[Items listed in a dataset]
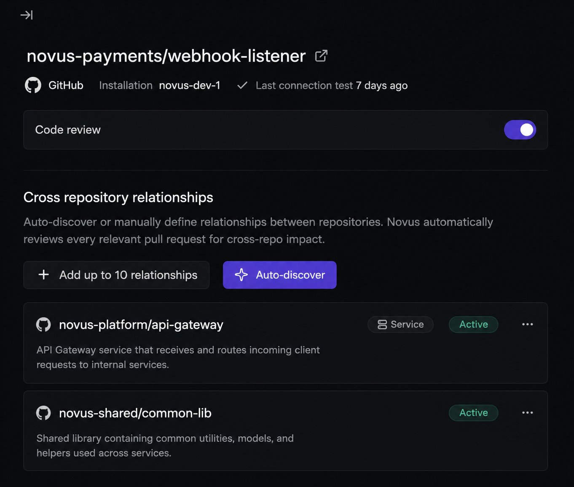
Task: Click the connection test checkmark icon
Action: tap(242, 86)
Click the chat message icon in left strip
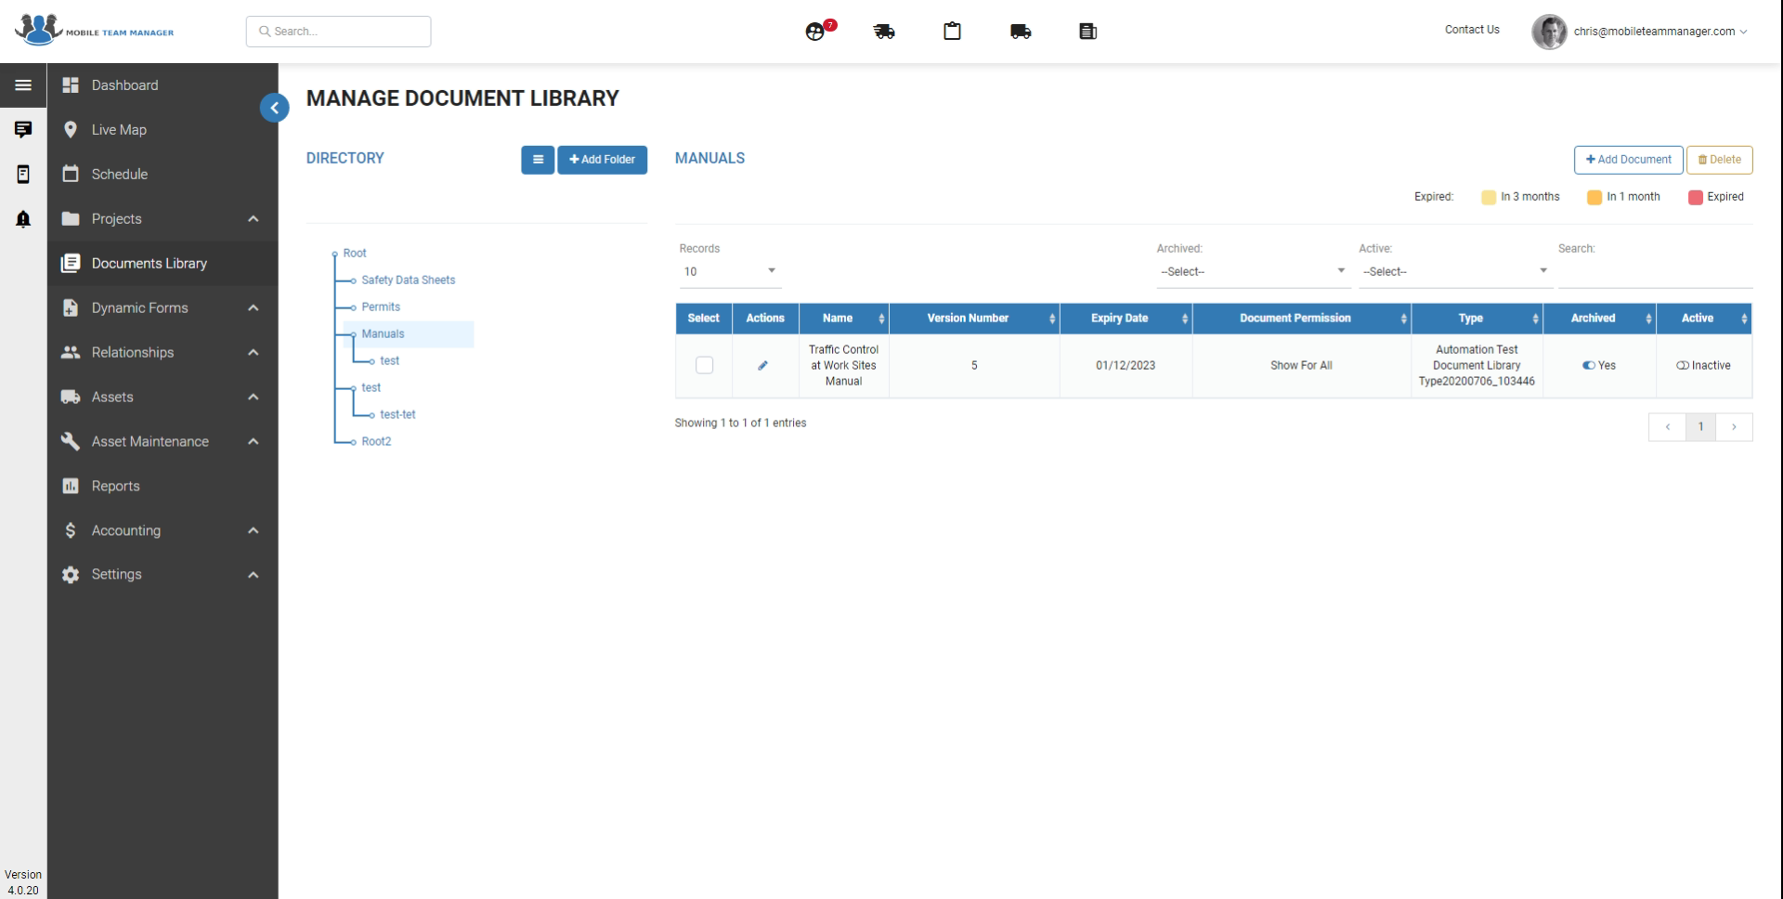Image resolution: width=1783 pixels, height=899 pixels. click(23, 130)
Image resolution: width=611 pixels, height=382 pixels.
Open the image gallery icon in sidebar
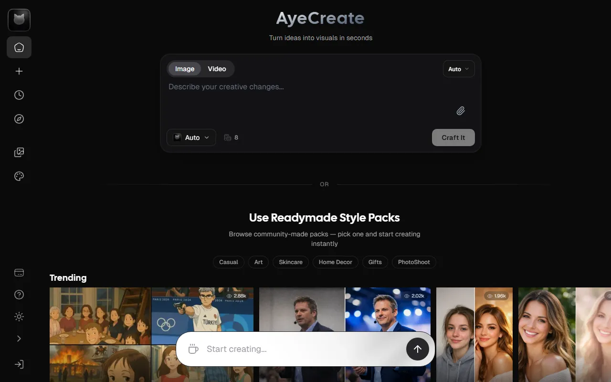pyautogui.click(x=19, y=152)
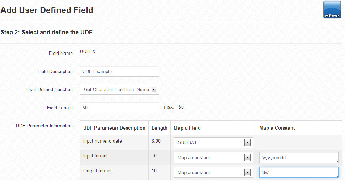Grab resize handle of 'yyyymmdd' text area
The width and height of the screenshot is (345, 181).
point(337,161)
---
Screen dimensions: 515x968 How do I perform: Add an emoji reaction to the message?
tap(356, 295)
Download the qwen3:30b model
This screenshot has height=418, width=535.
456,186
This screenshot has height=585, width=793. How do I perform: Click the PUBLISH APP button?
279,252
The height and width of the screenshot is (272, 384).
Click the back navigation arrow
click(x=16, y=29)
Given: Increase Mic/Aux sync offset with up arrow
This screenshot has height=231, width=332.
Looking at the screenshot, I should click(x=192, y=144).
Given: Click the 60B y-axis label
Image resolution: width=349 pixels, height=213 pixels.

**Task prompt:** Please give a count of the lines in the records where the word "Given" occurs, with nothing besides it.

**Worked solution:** 2